Después, aparentemente, según ha podido conjeturarse, Silva volvió a casa, saludó a desgano a sus padres, que ancianos ya prestaron poca atención al asunto, y se encerró en su habitación, cual adolescente, con la única excepción de que Silva ya no era ningún adolescente.

Una vez allí —pero esto son todas conjeturas— y con la vista nublada de blanco barato de barra de bar de barrio rebuscó en el fondo del cajón aquel, y mientras tanto pensaba en sus padres, que tanto lo habían querido y que hasta sus últimos días habían estado a su lado; y que a su vez le habían hecho la vida tan complicada y miserable, y que sin maldad lo habían indudido más de lo que ellos mismos podían saber o admitir. Y entonces revisó los detalles, y miró varias cosas por un tiempo, a veces mucho en poco, a veces poco en mucho, pero siempre repasando todo, y entonces subió a la terraza.

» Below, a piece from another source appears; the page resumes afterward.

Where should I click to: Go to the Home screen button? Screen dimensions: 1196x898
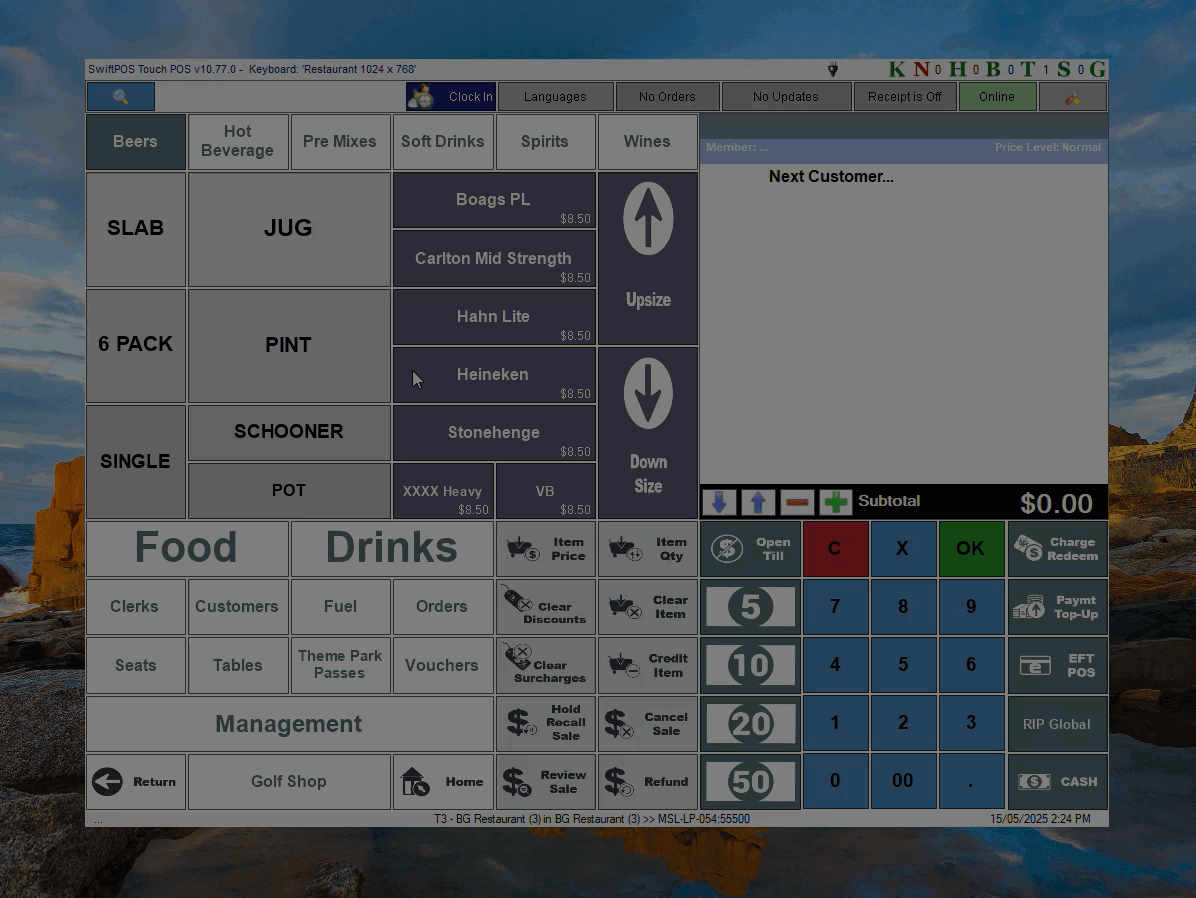pos(443,782)
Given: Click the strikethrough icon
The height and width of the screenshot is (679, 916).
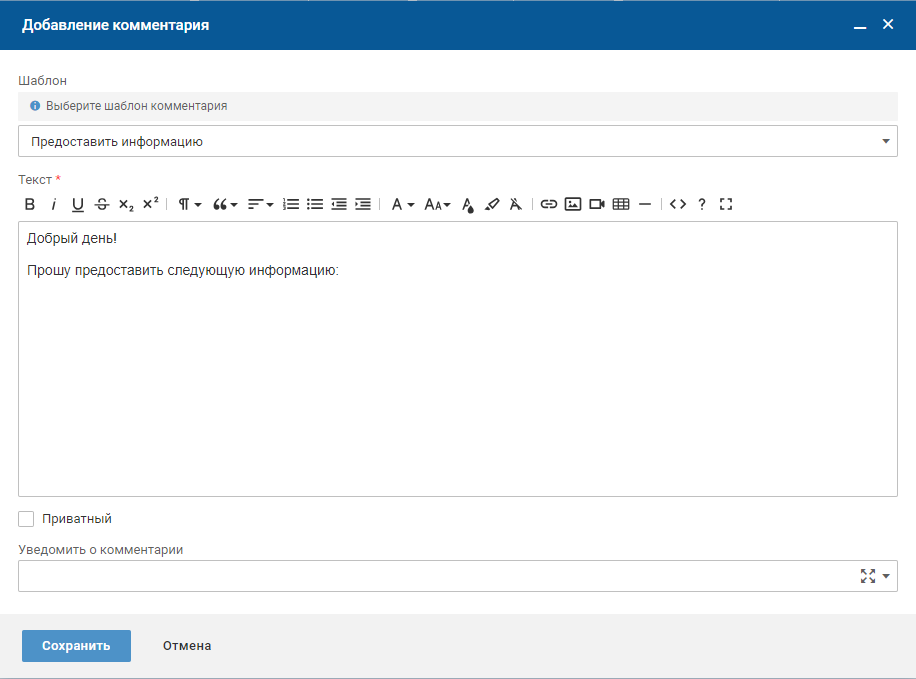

Y después ya no se sabe nada, ni siquiera conjeturas, porque la gente no ha ido tan lejos como para intentar pensar qué pensaba Silva ese mediodía en esa terraza, después de haber tomado unos vinitos y haberse encerrado en su habitación y buscado en su cajón hondo de abajo del escritorio, y haber subido a la terraza un día como ese que si bien no hacía frío, tampoco era un día para estar en la terraza; pero lo que si saben es que fue varias horas después que los padres, ancianos como eran, pudieron llegar a la conclusión, a la posible conclusión, de que Silva podía estar en la terraza.

Y quiso Dios, o alguien así, que la artrosis y las complicaciones en las piernas no los dejaran subir, y tuvieran que llamar a un vecino que —pobre— con toda la buena voluntad del mundo dijo que sí, que cómo no, y subió a la terraza, a la cuál se subía por medio de una esclaera caracol que, para ser sinceros, no estaba en el mejor estado, y se encontró que Silva, después de tanto, había decidido volarse los sesos con la Beretta que durante tantos años, quién sabe por qué o para qué, había guardado en el cajón, en el fondo.